Other scholars analyzed the positive effect of institutional investors on firms’ innovation based on their shareholding. The Qualified Foreign Institutional Investor (QFII) can promote firms’ innovation by improving the information content of stock prices, reducing the sensitivity of executive compensation to short-term corporate performance and signal effect (J. C. Jiang et al., 2021; Tan & Yang, 2020). The characteristics of industry and executive positions play a regulatory role in QFII's impact on firms’ innovation (Zheng & Zhu, 2019). Pressure-resistant institutional investors will push firms to engage in substantial environmental innovation (J. Li & Yu, 2022). In addition, Y. Zhang et al. (2017) find that IPO can encourage firms’ innovation by easing financing constraints and promoting the construction of talented teams. Hsu et al. (2014) selected the capital markets of several countries as research samples. They found that the stock market development can positively affect firms’ innovation performance more than bank credit.

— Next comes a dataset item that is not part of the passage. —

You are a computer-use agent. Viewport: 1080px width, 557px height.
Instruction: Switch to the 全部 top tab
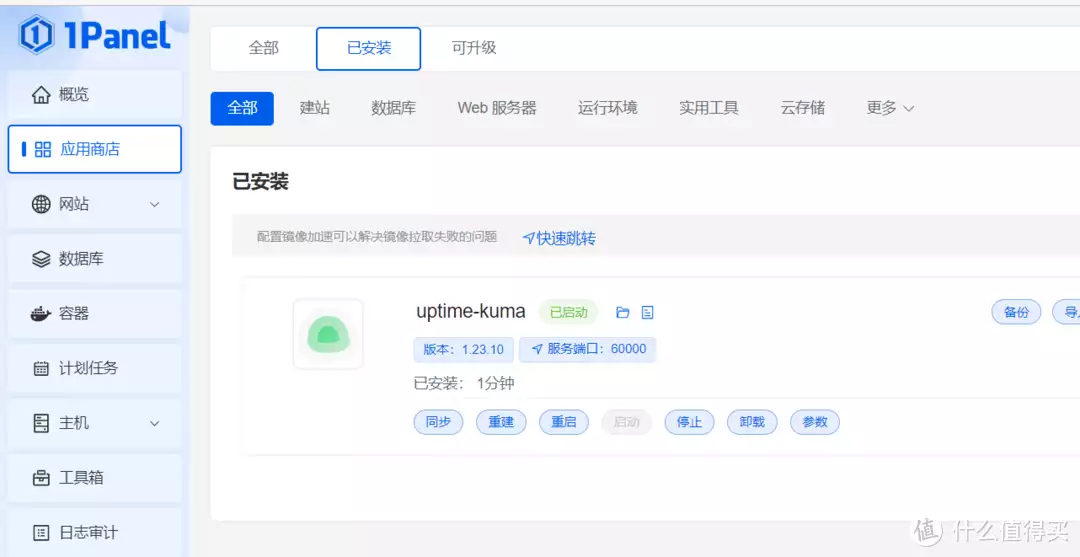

To sum up, foreign investors are the main body of research on stock market liberalization. Research on Chinese stock market is mainly about their impact on stock price fluctuation, enterprise investment efficiency, corporate governance, and natural economic development. Foreign scholars tend to take the global capital market as the research scenario. The research on the factors of firms’ environmental innovation is mainly about government environmental regulation. There are rare topics about how capital market liberalization affects firms’ environmental innovation. With the gradual popularization of ESG’s concept of responsible investment and the low-carbon goal of China, it is necessary to do further investigation on the relationship between capital market liberalization and environmental innovation so as to providence experience for green and sustainable development.
Research Hypotheses
The Connect Program, Foreign Investors, and Environmental Innovation
Many countries have liberalized their capital markets and relaxed the conditions for foreign investors to enter their domestic capital market as so to promote the reform of domestic financial system (Lian et al, 2019a; Zou et al., 2019). China has made considerable progress in liberalizing its capital market. The Shanghai-Shenzhen-Hong Kong Stock Connect has enabled the interconnection of the capital markets from Mainland to Hong Kong (Luo & Wu, 2018). It is an essential step toward the two-way liberalization and improving the investor structure of the Chinese stock market. Since establishing the Chinese B-share market in 1992, the Chinese stock market has been liberalized mainly by the dual institutional arrangements under the QFII/RMB Qualified Foreign Institutional Investor (RQFII) framework and the MHKS Connect Program (X. F. Yang, 2021). China has lifted the restrictions on the investment quota of QFII and RQFII, which increases the importance of foreign institutional investors in Chinese capital market.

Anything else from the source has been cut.